*** Opening Source material ***
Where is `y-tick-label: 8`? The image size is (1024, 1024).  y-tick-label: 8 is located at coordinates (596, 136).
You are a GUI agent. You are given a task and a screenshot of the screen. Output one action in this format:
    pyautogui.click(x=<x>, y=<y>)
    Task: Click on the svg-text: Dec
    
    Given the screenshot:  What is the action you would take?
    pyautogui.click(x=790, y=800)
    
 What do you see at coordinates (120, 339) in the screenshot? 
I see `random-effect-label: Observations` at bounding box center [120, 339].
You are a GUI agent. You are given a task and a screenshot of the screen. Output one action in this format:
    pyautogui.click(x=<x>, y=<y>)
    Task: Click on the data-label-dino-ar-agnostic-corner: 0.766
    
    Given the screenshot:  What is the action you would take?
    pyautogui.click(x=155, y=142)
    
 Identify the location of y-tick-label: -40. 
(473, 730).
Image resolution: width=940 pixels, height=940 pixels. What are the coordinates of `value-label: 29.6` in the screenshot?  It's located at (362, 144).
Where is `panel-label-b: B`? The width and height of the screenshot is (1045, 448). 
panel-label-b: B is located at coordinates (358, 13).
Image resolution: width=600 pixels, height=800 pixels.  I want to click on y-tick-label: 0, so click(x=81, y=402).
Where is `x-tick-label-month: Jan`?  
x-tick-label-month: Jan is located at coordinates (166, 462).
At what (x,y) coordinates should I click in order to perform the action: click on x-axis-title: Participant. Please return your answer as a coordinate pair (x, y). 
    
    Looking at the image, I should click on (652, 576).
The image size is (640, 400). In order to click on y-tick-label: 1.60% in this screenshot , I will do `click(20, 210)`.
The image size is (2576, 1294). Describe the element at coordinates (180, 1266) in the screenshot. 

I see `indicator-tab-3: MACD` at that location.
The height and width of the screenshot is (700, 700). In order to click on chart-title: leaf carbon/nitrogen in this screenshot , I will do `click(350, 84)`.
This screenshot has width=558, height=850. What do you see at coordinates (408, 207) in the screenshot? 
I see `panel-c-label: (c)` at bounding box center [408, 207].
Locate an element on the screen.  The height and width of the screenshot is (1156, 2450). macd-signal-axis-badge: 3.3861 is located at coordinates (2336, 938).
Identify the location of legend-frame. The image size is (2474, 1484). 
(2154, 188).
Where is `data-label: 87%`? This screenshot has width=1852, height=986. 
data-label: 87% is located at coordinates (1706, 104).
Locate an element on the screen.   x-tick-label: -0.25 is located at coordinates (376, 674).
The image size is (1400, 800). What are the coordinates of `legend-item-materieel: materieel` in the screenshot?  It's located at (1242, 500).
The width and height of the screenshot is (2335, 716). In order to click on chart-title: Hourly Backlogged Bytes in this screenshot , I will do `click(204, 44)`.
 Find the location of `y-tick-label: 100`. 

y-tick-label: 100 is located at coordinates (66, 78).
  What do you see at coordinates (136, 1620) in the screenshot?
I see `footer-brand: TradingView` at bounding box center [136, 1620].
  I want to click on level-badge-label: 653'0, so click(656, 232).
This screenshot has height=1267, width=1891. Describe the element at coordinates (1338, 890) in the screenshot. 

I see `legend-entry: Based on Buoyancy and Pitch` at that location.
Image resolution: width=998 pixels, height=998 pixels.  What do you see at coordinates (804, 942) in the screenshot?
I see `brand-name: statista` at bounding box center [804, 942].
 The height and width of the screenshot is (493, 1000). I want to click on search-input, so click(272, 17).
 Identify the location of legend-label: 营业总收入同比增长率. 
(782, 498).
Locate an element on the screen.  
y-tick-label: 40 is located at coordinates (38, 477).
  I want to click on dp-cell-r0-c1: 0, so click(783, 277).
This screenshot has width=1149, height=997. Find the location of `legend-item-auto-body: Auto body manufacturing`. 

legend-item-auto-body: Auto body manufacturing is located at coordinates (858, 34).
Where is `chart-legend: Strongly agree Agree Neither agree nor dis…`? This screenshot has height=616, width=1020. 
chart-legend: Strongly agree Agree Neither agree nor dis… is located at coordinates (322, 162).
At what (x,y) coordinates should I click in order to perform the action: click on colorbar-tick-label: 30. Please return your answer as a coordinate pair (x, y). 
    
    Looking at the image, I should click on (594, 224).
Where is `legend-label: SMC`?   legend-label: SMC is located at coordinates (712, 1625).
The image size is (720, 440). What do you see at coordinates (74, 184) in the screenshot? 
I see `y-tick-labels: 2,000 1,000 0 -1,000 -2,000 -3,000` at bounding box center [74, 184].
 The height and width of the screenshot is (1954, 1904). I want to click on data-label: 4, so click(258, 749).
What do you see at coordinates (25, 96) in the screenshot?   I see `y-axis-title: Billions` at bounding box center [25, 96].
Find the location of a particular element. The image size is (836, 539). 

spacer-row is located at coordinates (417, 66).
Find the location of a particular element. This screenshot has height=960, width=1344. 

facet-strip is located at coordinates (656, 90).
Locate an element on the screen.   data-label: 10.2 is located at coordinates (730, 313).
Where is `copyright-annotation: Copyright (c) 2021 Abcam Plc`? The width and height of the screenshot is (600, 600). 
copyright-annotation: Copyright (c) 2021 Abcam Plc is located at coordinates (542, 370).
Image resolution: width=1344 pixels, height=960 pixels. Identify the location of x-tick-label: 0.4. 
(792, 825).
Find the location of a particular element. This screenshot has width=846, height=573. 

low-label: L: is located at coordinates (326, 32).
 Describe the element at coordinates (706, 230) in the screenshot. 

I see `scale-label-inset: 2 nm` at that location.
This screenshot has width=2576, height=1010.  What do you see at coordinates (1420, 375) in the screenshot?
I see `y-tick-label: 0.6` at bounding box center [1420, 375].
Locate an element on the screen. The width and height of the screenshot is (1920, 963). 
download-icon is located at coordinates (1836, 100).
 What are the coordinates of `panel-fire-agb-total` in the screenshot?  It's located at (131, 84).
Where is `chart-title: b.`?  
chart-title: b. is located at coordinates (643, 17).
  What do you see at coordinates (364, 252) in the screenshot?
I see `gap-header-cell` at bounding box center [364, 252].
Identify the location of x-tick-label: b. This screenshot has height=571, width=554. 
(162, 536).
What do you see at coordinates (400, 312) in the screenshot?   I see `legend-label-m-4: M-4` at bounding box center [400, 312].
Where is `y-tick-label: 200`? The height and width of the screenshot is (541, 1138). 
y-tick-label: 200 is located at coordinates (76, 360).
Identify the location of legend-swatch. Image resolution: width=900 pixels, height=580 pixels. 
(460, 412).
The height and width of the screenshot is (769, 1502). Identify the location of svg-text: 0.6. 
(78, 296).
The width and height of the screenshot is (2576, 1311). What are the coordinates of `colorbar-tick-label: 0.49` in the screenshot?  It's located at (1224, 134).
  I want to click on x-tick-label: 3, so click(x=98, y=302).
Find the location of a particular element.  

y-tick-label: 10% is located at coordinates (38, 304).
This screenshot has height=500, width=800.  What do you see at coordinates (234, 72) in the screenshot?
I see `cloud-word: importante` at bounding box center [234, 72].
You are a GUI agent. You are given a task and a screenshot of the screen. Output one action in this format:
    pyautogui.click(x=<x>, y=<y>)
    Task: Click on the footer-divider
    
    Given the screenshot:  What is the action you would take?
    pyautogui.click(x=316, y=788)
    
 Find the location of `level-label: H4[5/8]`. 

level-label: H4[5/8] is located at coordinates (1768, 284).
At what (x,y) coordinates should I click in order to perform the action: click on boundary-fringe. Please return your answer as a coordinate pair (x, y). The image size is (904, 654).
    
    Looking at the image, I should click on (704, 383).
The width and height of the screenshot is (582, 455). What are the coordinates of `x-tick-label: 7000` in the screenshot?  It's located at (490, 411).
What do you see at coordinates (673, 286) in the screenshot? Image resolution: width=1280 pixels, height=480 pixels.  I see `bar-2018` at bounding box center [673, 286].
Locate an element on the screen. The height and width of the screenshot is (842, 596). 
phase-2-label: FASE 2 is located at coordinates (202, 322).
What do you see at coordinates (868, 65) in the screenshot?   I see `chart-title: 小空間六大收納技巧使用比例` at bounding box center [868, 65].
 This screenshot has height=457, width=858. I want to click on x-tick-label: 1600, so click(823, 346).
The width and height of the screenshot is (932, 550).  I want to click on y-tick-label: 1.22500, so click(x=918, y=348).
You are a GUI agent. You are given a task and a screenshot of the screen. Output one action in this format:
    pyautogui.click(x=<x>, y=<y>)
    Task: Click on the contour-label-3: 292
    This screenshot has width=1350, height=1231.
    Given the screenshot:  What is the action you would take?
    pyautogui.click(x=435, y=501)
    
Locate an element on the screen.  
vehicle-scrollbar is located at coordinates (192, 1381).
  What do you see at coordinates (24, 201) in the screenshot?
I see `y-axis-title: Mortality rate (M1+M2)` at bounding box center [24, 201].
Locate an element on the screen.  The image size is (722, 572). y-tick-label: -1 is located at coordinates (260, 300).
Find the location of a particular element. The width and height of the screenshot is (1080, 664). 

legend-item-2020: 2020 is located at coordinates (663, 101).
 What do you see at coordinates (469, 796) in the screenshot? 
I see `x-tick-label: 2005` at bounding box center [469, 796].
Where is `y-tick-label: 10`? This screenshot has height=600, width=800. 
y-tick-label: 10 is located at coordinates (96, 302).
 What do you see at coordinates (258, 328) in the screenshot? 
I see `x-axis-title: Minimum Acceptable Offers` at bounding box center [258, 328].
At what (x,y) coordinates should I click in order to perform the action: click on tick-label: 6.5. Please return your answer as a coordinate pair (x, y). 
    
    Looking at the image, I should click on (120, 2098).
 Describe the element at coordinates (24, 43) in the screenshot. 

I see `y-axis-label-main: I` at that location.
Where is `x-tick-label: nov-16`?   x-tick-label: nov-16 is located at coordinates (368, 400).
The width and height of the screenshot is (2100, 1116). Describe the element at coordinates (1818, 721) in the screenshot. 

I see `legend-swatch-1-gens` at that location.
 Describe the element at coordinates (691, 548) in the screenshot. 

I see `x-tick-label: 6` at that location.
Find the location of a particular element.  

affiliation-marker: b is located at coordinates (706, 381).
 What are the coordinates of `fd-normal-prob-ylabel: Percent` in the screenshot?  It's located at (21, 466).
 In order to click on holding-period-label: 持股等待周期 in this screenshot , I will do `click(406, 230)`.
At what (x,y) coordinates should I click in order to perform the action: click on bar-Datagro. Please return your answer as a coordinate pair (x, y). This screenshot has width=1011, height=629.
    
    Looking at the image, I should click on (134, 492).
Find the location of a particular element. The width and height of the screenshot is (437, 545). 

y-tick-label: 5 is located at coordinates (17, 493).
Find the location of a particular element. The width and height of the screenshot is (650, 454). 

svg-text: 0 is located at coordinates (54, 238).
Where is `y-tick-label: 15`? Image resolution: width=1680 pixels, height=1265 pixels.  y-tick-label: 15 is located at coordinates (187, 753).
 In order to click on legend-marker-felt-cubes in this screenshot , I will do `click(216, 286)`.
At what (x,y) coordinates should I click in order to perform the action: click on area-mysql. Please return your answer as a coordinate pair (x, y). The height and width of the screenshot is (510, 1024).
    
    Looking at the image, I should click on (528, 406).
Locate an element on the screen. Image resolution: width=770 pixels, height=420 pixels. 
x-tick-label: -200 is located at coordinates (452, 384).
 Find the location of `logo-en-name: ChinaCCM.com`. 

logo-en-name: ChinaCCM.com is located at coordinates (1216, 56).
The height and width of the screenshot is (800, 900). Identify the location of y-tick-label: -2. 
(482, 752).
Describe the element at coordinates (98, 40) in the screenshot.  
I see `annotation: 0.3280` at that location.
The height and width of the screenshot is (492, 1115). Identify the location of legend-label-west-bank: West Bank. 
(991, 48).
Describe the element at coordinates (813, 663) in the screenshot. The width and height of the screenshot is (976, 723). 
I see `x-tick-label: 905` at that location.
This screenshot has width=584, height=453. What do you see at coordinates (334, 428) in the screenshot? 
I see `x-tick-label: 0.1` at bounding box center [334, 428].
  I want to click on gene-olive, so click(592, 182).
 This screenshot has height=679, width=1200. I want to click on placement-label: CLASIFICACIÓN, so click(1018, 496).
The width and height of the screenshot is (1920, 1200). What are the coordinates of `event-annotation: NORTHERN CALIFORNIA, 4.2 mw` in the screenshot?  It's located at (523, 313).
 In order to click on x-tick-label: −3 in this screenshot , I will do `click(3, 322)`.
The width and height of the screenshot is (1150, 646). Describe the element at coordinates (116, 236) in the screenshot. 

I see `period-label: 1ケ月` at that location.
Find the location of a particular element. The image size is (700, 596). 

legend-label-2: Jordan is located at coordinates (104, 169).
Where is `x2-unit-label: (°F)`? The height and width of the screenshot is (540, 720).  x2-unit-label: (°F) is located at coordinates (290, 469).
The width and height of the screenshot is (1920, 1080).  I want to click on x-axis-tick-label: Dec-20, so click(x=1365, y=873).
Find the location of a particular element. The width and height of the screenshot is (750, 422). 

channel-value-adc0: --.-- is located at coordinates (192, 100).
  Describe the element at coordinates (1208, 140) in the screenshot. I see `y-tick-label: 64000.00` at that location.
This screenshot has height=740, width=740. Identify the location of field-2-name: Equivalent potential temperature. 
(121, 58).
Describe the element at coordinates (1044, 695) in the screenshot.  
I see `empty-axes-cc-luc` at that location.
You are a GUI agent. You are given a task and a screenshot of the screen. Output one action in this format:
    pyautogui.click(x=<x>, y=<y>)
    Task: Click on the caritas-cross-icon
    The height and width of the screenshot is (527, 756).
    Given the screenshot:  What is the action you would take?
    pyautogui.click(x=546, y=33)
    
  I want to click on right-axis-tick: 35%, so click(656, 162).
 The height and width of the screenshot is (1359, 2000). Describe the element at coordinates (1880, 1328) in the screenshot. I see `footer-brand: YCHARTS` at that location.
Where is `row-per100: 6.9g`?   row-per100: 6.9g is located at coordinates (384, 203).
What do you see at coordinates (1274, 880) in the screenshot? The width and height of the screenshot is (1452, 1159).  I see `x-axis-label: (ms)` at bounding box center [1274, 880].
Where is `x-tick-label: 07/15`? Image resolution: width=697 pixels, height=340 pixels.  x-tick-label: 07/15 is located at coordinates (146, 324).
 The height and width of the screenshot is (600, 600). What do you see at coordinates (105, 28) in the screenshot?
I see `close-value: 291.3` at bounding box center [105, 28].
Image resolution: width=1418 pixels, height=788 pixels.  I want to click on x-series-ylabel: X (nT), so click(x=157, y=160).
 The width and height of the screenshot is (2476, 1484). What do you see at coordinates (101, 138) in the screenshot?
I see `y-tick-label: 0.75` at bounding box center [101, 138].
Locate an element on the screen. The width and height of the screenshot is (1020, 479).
*** Closing Source material ***
(What this task involves) Reproduce the lines of the listing above verbatim, starting at the line that contains "is (750, 422)." and ending at the line that contains "What do you see at coordinates (1274, 880)", with both of those lines included.

(Reply)
Find the location of a particular element. The width and height of the screenshot is (750, 422). 

channel-value-adc0: --.-- is located at coordinates (192, 100).
  Describe the element at coordinates (1208, 140) in the screenshot. I see `y-tick-label: 64000.00` at that location.
This screenshot has height=740, width=740. Identify the location of field-2-name: Equivalent potential temperature. 
(121, 58).
Describe the element at coordinates (1044, 695) in the screenshot.  
I see `empty-axes-cc-luc` at that location.
You are a GUI agent. You are given a task and a screenshot of the screen. Output one action in this format:
    pyautogui.click(x=<x>, y=<y>)
    Task: Click on the caritas-cross-icon
    The height and width of the screenshot is (527, 756).
    Given the screenshot:  What is the action you would take?
    pyautogui.click(x=546, y=33)
    
  I want to click on right-axis-tick: 35%, so click(656, 162).
 The height and width of the screenshot is (1359, 2000). Describe the element at coordinates (1880, 1328) in the screenshot. I see `footer-brand: YCHARTS` at that location.
Where is `row-per100: 6.9g`?   row-per100: 6.9g is located at coordinates (384, 203).
What do you see at coordinates (1274, 880) in the screenshot? The width and height of the screenshot is (1452, 1159).  I see `x-axis-label: (ms)` at bounding box center [1274, 880].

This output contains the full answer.